# Keto Calculator



## Ironbuilt (Jan 17, 2014)

Thought I'd share this with people who want to try it. 

Keto Calculator - Learn Your Macros on the Ketogenic Diet


----------



## Sully (Jan 17, 2014)

Nice find. I'll plug my numbers in later & see what it spits out.


----------



## Magnus82 (Jan 17, 2014)

Very nice IB,  with cutting season right around the corner,  this will come in very handy.


----------



## BigBob (Jan 18, 2014)

Thanks IB. Every time I try to put more than 200 grams of protein this happens!
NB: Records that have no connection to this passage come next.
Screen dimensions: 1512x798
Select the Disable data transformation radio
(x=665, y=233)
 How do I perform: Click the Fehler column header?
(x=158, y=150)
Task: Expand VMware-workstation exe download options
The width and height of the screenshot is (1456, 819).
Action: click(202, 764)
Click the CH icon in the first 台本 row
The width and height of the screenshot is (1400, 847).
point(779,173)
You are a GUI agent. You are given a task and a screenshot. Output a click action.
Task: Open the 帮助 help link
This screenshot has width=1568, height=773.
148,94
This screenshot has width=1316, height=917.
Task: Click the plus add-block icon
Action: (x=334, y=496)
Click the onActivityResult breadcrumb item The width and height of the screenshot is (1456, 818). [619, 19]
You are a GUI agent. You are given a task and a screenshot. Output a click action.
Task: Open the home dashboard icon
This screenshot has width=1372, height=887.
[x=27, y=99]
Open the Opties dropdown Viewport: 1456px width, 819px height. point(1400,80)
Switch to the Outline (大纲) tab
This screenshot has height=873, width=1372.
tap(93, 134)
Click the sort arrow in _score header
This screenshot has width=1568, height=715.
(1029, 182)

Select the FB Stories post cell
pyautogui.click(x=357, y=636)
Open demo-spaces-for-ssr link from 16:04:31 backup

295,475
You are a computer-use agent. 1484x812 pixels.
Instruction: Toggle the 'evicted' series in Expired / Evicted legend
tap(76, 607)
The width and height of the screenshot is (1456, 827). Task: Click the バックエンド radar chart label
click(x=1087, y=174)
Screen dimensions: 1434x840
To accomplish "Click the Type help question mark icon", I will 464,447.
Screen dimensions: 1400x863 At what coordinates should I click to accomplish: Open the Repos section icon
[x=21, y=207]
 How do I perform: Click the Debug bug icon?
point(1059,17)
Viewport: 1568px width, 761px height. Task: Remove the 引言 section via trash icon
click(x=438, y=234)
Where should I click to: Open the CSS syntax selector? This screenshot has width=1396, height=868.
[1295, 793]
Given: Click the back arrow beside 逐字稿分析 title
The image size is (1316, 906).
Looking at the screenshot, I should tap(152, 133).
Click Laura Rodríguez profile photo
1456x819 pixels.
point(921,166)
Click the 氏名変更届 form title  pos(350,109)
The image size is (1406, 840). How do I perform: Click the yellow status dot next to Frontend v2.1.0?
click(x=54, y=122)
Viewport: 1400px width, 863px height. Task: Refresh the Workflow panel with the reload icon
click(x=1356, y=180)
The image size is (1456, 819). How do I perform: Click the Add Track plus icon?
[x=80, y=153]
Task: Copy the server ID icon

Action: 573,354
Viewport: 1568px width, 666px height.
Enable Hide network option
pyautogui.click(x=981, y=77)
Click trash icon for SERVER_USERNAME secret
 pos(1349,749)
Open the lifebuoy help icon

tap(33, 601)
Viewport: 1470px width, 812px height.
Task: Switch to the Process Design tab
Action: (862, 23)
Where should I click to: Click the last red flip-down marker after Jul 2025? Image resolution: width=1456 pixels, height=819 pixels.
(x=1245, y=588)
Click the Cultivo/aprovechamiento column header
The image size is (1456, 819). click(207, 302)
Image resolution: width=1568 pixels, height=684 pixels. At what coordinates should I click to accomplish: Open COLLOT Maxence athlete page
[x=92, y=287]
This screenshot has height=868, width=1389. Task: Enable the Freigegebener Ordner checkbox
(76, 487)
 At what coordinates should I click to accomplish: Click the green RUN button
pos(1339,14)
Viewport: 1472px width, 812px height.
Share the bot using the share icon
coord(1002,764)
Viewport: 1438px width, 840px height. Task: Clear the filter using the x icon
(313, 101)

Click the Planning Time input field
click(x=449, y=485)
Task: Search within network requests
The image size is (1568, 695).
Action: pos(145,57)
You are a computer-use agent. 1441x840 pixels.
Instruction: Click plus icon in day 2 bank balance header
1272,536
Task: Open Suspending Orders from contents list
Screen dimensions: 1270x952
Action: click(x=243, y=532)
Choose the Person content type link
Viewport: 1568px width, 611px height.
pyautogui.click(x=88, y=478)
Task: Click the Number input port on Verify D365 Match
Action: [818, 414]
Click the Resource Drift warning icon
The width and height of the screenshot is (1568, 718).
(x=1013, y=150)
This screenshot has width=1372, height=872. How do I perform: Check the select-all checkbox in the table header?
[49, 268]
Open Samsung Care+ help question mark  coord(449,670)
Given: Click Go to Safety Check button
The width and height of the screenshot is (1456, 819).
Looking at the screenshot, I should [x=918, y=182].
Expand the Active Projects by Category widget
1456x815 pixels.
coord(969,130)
LOL


----------



## d2r2ddd (Jan 20, 2014)

Interesting. thks IB


----------



## chrisr116 (May 6, 2014)

I just came across this calculator. Very interesting. Says I could cut from 235 to 195 based on what I put in


----------



## Sandpig (May 6, 2014)

BigBob said:


> Thanks IB. Every time I try to put more than 200 grams of protein this happens! LOL



Yea I got the same thing, that's when I got out of there.

And I've done Keto several times using Palumbo's method. So I know that the high protein intake works for me.


----------



## chrisr116 (May 6, 2014)

Yeah, I can deal with 50 gram carbs, but running that low a carb intake, I'm not sure if I could stick to under 200 grams protein per day


----------